The Mount Isa RACQ LifeFlight Rescue crew are ready and equipped to carry out winch rescues throughout the wet season, after an action-packed day of training (Tuesday 10th December).
The rescue helicopter headed to an oval in Mount Isa, where the crew practised lowering Queensland Ambulance Service (QAS) Flight Paramedics in and out of the aircraft.
They ran through single and double person winches, as well as hoisting a patient on a stretcher.
RACQ LifeFlight Rescue Base Lead Billy McCreadie said winching is useful when a patient requires rescuing from an inaccessible location.
“We may turn to winching if an area is flooded, or if people need rescuing from rugged terrain,” Mr McCreadie said.
He said the extensive training ensures the crew will bring their skills together in the safest way possible, when they respond to emergencies.

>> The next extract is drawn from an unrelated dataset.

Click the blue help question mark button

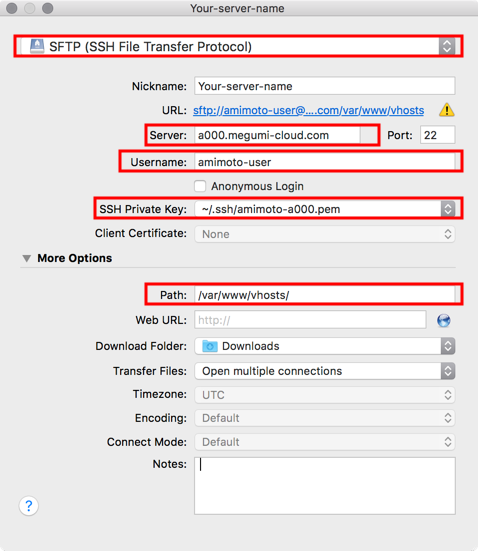pyautogui.click(x=28, y=506)
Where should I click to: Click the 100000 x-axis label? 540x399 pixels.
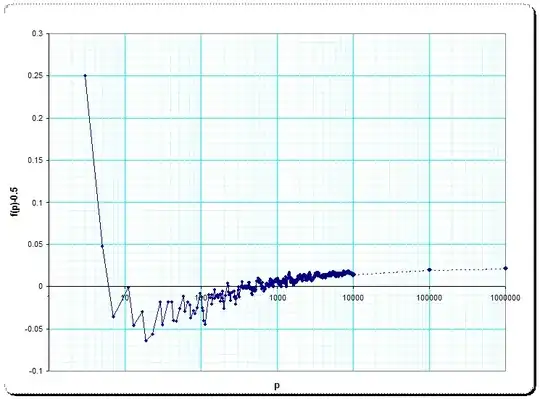429,298
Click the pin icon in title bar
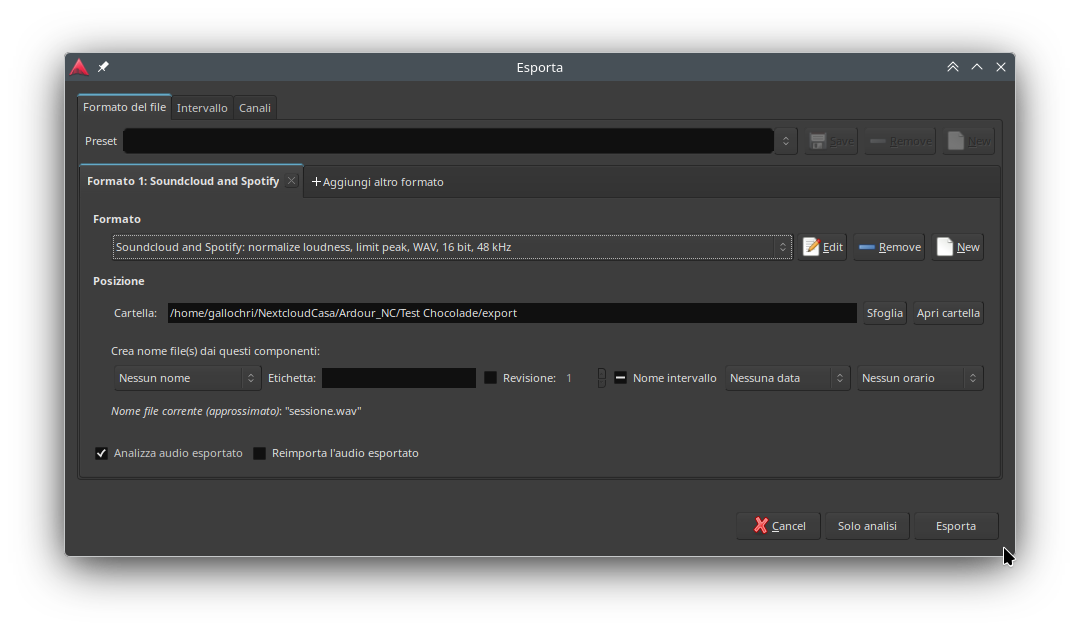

“It’s a skill that you need to practise and it takes a lot of crew coordination to get the job done efficiently and safely.”
Queensland Ambulance Service (QAS) Critical Care Flight Paramedic Andrew Jempson said winching is a valuable skill.
“With weather events and flooding we’ve experienced up here in the past, the need for winch extraction is vital to the area in an emergency and could save a life,” he said.
The 2018-2019 financial year was a record twelve months for the Mt Isa RACQ LifeFlight Rescue base, with the crew flying 49 critical missions, valued at more than $610,000, at no cost to patients.
Search and rescues were the most common mission type throughout that period.